The lines you return must be all those in the data that hold the string "profile".

## Given data
^^^^^^^^^^^^^^^^

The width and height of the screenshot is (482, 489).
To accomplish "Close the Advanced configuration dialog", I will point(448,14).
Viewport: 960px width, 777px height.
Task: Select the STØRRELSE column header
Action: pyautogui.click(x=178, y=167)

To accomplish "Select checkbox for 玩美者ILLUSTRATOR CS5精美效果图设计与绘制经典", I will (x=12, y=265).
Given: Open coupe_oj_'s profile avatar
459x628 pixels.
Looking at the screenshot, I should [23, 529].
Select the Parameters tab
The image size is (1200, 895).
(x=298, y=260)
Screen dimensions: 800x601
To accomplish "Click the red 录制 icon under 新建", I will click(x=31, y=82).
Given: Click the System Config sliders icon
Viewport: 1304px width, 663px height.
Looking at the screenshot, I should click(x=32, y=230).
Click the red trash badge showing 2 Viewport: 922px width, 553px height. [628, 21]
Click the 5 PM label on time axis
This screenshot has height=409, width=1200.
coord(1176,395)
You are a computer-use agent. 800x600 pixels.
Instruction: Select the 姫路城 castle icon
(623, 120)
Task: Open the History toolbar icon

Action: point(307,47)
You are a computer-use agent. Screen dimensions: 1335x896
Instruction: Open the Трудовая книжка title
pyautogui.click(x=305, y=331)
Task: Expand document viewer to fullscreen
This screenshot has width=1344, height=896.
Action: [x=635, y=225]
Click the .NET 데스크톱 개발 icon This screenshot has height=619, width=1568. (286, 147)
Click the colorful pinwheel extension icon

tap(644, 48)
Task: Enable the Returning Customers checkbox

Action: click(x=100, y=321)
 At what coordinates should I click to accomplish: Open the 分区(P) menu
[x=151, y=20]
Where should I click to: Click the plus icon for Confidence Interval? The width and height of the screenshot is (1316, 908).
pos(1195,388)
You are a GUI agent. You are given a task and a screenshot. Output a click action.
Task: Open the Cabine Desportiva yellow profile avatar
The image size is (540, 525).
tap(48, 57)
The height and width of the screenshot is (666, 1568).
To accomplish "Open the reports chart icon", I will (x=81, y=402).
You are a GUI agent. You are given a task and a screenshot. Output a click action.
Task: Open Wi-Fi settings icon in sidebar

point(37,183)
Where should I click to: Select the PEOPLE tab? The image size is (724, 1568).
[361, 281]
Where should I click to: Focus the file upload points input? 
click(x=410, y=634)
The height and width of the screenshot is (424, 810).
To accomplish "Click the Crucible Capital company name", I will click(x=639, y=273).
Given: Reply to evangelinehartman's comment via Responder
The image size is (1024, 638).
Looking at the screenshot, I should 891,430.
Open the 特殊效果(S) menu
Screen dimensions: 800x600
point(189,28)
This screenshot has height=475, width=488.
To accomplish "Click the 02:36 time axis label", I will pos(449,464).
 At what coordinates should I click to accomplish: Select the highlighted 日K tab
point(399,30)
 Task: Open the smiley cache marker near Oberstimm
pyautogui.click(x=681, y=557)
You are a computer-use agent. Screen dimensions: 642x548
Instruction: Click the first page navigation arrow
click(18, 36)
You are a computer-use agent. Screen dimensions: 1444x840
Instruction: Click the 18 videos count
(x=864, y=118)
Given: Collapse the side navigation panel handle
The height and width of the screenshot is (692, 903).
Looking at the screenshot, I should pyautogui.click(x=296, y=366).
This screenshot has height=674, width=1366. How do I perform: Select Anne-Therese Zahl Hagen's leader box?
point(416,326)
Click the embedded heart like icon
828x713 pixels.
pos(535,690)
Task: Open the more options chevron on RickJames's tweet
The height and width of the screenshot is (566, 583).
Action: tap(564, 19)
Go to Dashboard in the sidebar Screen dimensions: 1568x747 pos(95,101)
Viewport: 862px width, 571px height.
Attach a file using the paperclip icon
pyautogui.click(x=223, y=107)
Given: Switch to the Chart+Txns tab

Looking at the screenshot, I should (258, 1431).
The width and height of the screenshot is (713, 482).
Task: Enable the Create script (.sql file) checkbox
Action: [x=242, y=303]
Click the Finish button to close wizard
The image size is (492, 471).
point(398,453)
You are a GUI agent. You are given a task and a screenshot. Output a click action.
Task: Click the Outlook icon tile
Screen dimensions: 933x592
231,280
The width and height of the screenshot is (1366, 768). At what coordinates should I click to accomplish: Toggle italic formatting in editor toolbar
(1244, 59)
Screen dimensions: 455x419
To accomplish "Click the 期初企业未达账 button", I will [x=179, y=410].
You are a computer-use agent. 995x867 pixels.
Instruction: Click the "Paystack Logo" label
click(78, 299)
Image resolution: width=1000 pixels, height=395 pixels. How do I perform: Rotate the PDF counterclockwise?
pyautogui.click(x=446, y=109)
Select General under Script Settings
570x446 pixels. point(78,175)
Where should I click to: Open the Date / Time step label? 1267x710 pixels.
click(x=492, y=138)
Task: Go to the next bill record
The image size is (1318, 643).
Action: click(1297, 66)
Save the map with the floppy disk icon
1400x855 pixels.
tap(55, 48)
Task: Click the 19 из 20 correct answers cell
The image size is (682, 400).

^^^^^^^^^^^^^^^^

## Exercise output
Given: Open coupe_oj_'s profile avatar
Task: Open the Cabine Desportiva yellow profile avatar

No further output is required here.